Under this latter name, it is also recorded as an episcopal see from 314 to 1547, at which point the Diocese of Salpi was suppressed and its territory united with the Archdiocese of Trani.
== Archaeological site ==
The archaeological site relating to the ancient city of Salapia is located in the southern part of the Tavoliere delle Puglie, a few kilometers northwest of Margherita di Savoia. It corresponds to Salapia vetus, mentioned in various literary sources, whose location, initially uncertain, was eventually identified in the locality of contrada Torretta dei Monaci through aerial photography and excavations carried out starting in 1967.

== History ==
It has been hypothesized that the origins of the city date back to the end of the 10th century BC, within the context of the supposed migrations of Illyrian peoples from the Dalmatian coast to the Apulian coast. Based on evidence from archaeological investigations conducted in the 1970s, it was proposed—though this hypothesis is now largely superseded—that colonists from the Liburnian city of Nin transferred to the Apulian coast, where they found a similar lagoon environment to that from which they originated.

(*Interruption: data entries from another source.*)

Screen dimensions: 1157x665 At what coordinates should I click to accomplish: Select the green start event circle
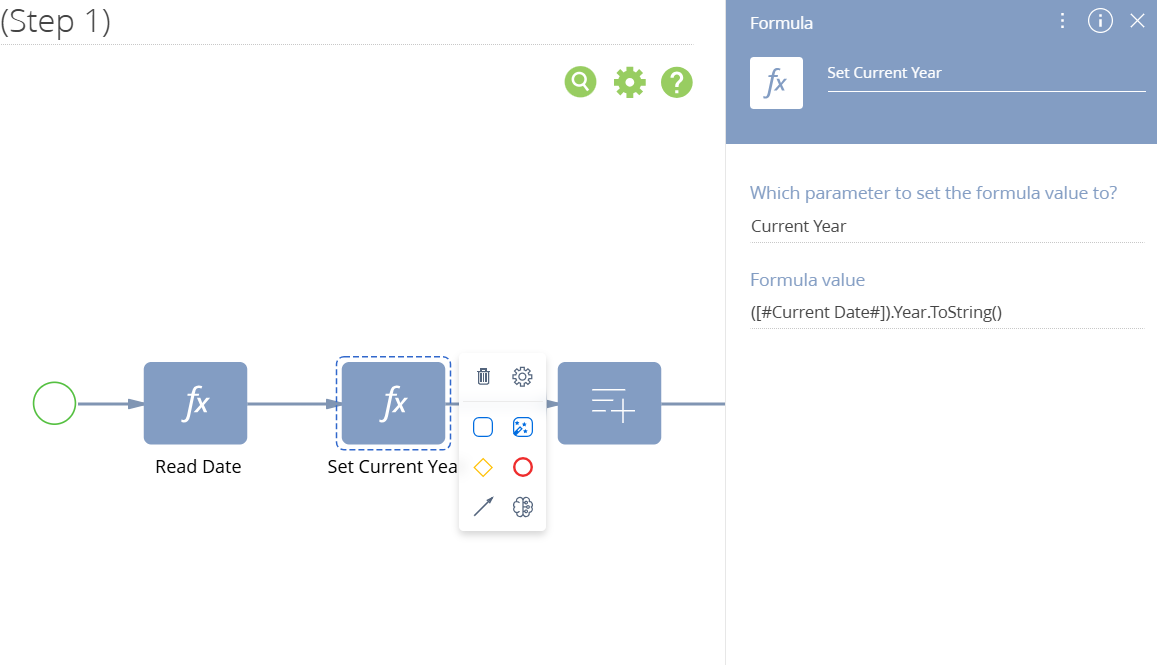click(54, 403)
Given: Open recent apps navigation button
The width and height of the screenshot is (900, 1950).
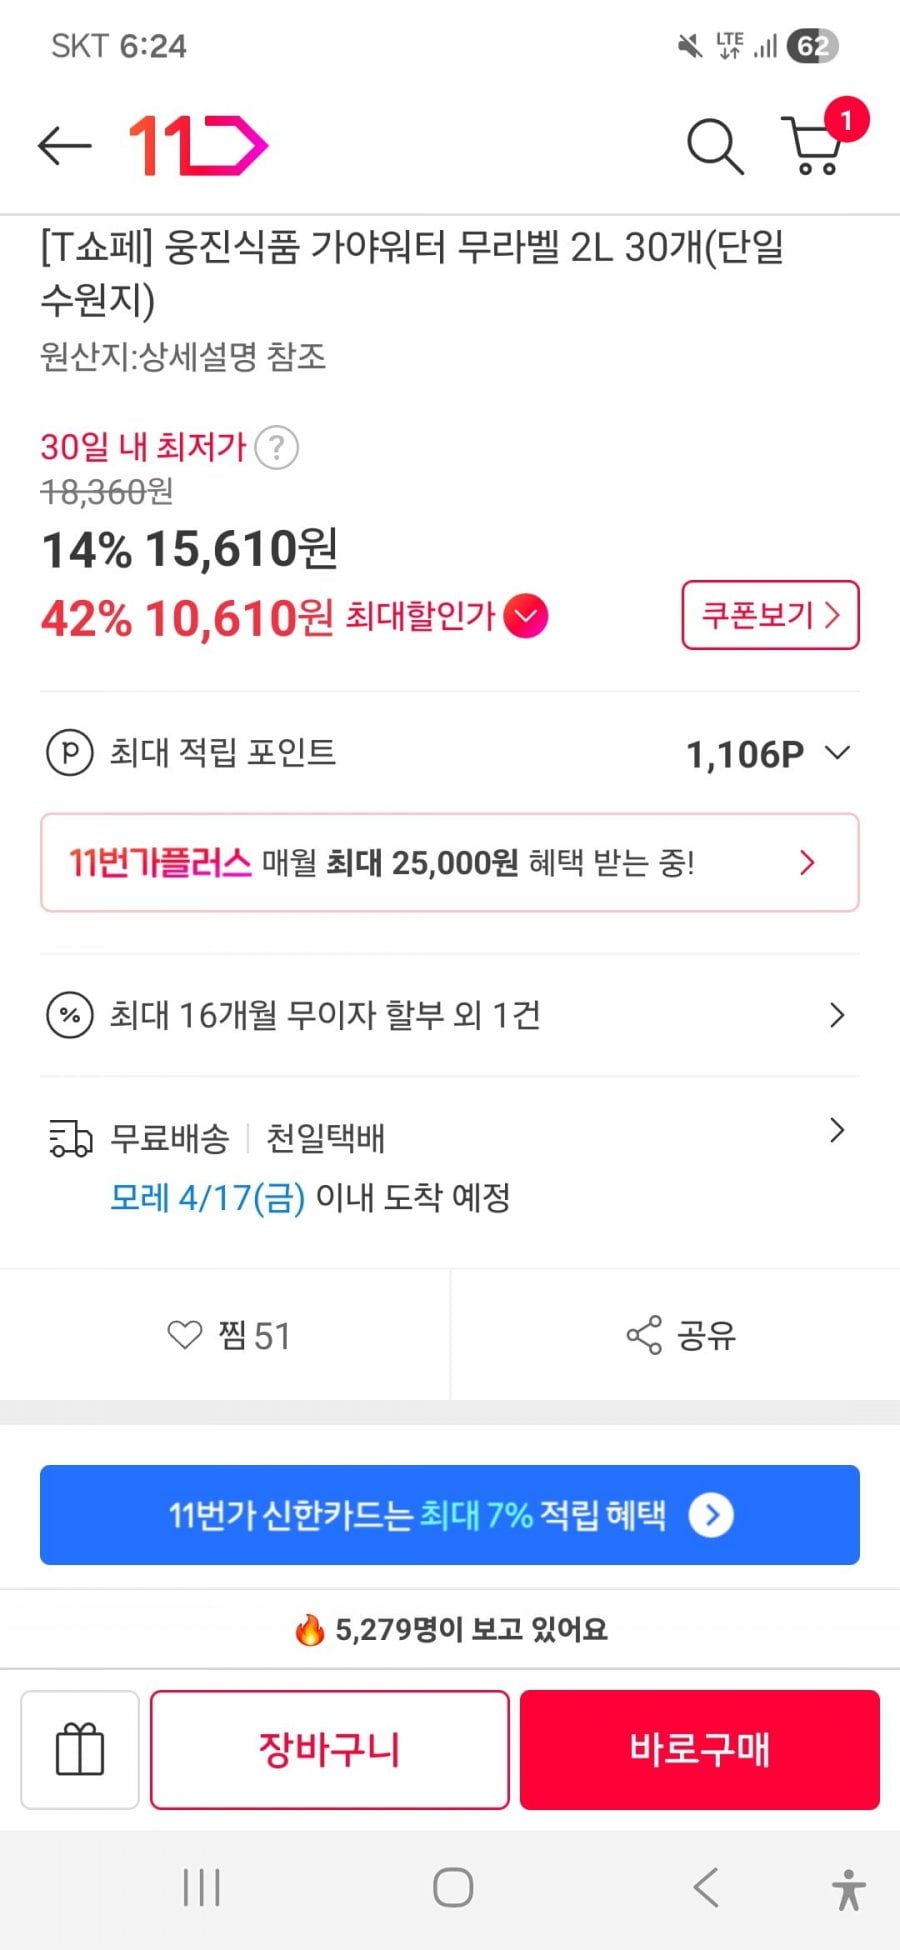Looking at the screenshot, I should coord(201,1888).
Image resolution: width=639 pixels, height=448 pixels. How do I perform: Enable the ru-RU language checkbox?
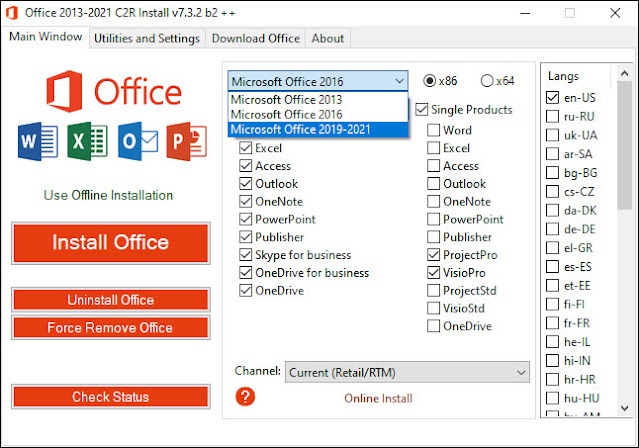click(552, 116)
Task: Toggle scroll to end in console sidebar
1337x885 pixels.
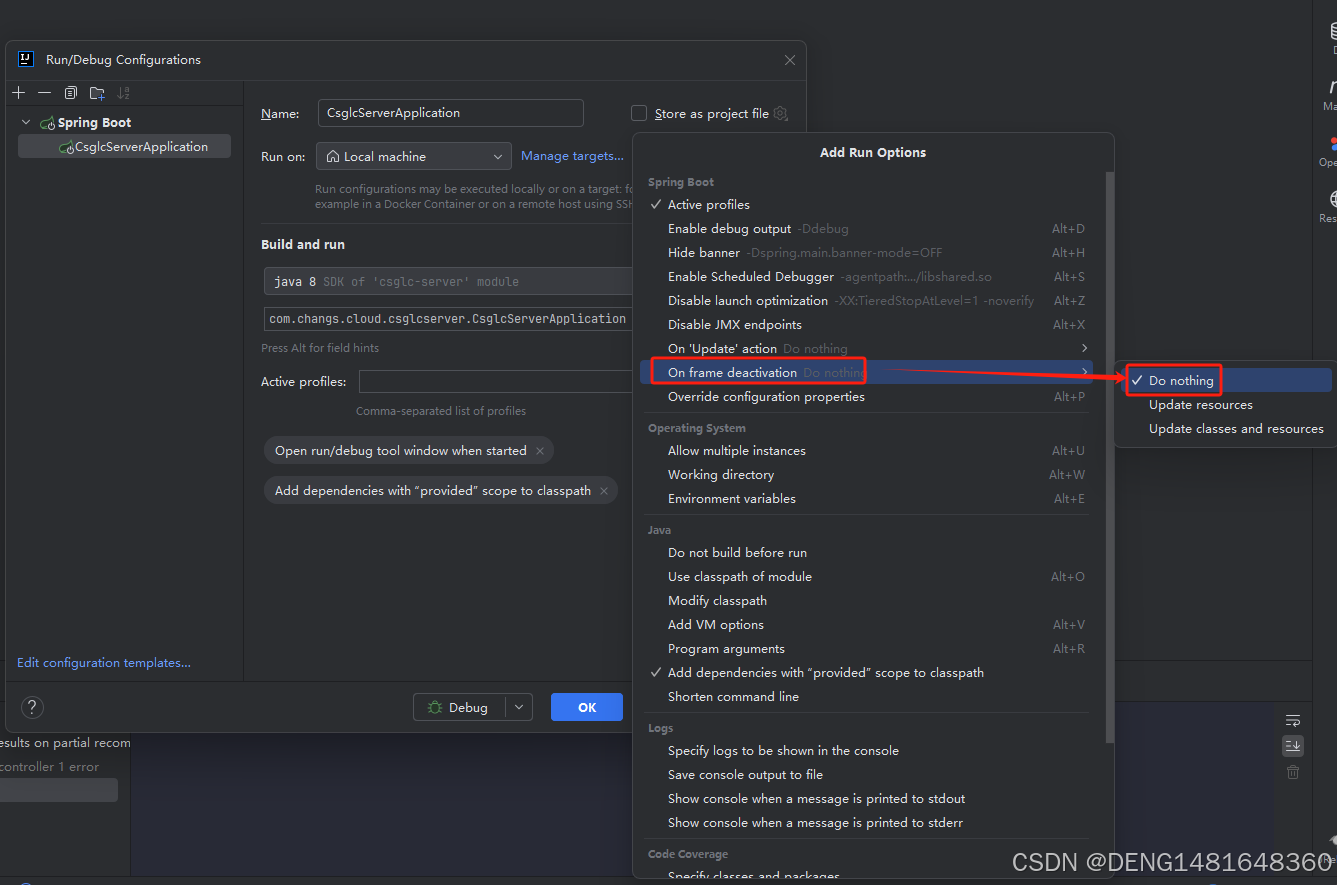Action: coord(1292,745)
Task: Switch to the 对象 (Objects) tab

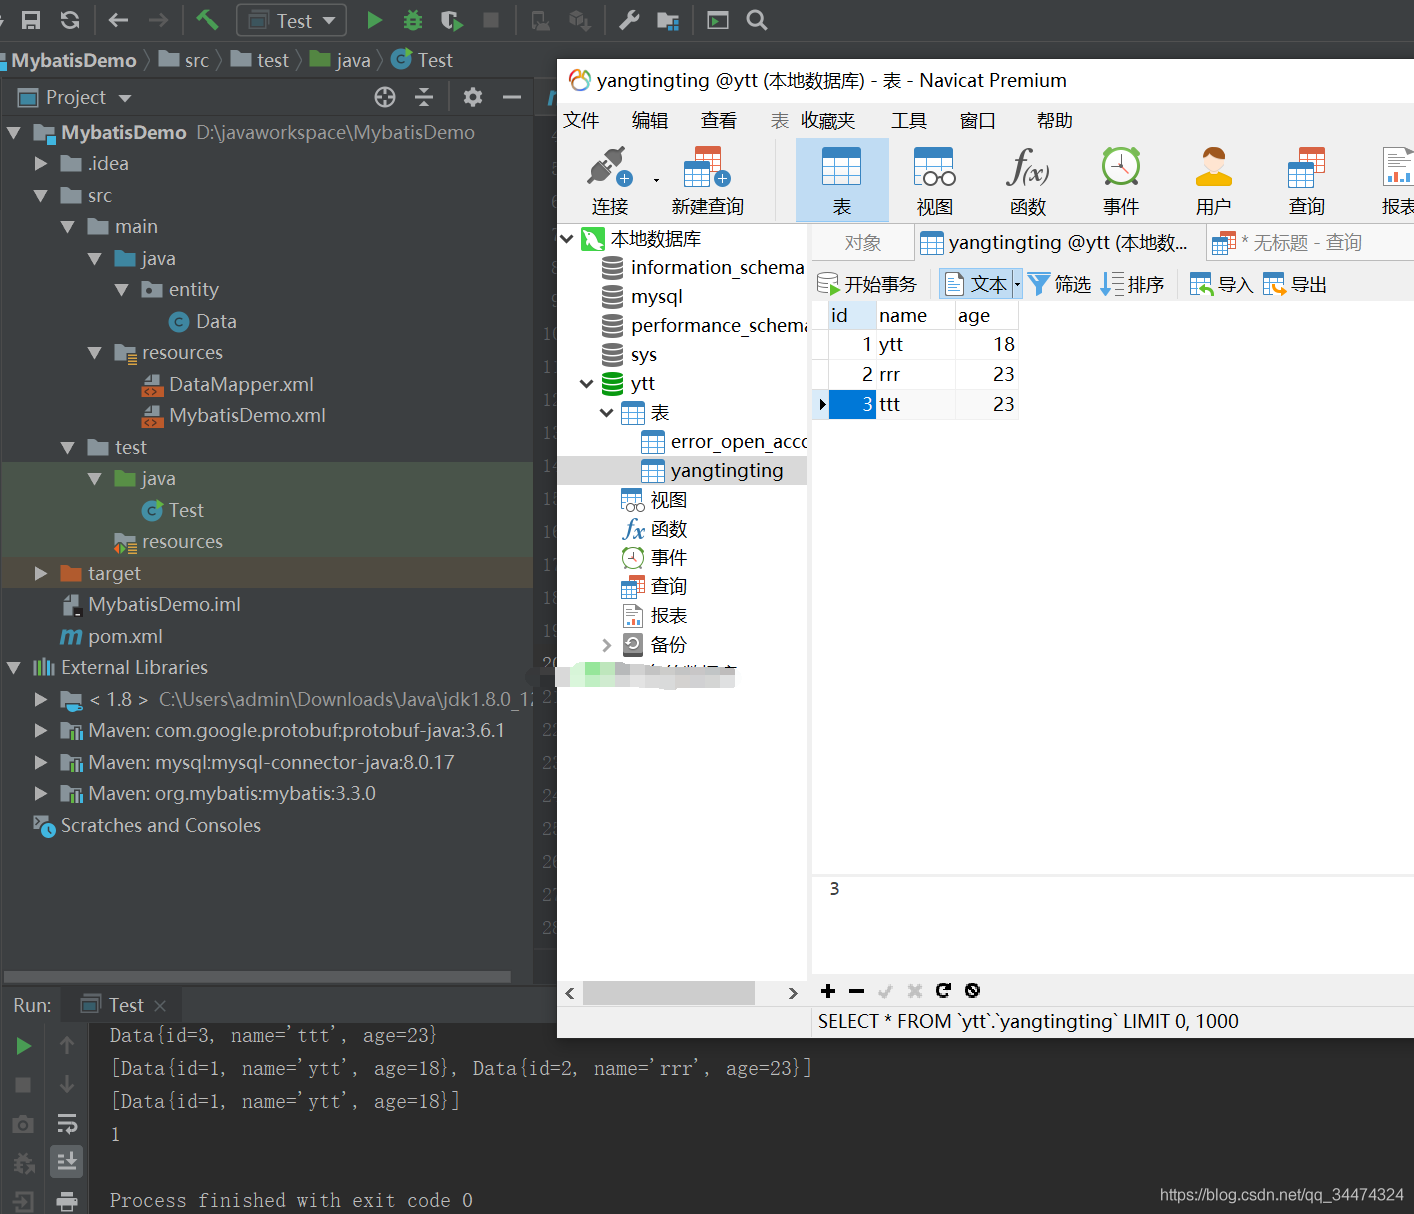Action: pos(862,243)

The city extended across three "peninsulas" projecting into the lagoon, and within an area of approximately 9 km² there were settlements, a necropolis, and spaces designated for pasture and cultivation, which were useful in times of war. The main inhabited nucleus was located on the largest peninsula and was defended from the hinterland by a bastion and a moat. Originally, Salapia was a fraction or colony of Canusium, the modern Canosa di Puglia.

Salapia, like other centers of Daunia, was organized as a city-state, in which power was held by a restricted oligarchy. Evidence of this political autonomy is provided by the minting of its own coinage, which frequently bore the names of the rulers of the time.

During the Second Punic War, Salapia was divided between two factions: a pro-Roman group led by Blattius and a pro-Carthaginian group headed by Dasius. The latter initially prevailed, to the extent that Hannibal resided for a long time in Salapia; there he had a relationship with a local woman, whom Pliny described as a prostitute, referring to the city as Oppidum Annibalis meretricio amore inclutum. Subsequently, Salapia decided to switch to the Roman side, expelling the Carthaginian garrison and returning to alliance with Rome in 210 BC. Hannibal attempted to enter the city through a stratagem in order to take revenge, but he was unsuccessful.

Later, Salapia was involved in the Social War, during which it was besieged by the praetor Gaius Cosconius, set on fire, and almost completely razed.

By the middle of the 1st century BC, the city was in full decline, due not only to the consequences of warfare and economic difficulties, but also to changing environmental conditions. The lagoon upon which the city was situated began to silt up with debris carried by various watercourses and transformed into a marsh that generated malaria. The inhabitants of Salapia, through the mediation of a certain M. Hostilius—probably a patron of the city—obtained permission from the Roman Senate to relocate approximately four miles away, to the southeast, onto a small hill known today as "il Monte", adjacent to the salt pans. The new city was enclosed by walls and provided with a port on the sea via a canal, the structures of which were presumably located in the area of the present-day Torre di Pietra.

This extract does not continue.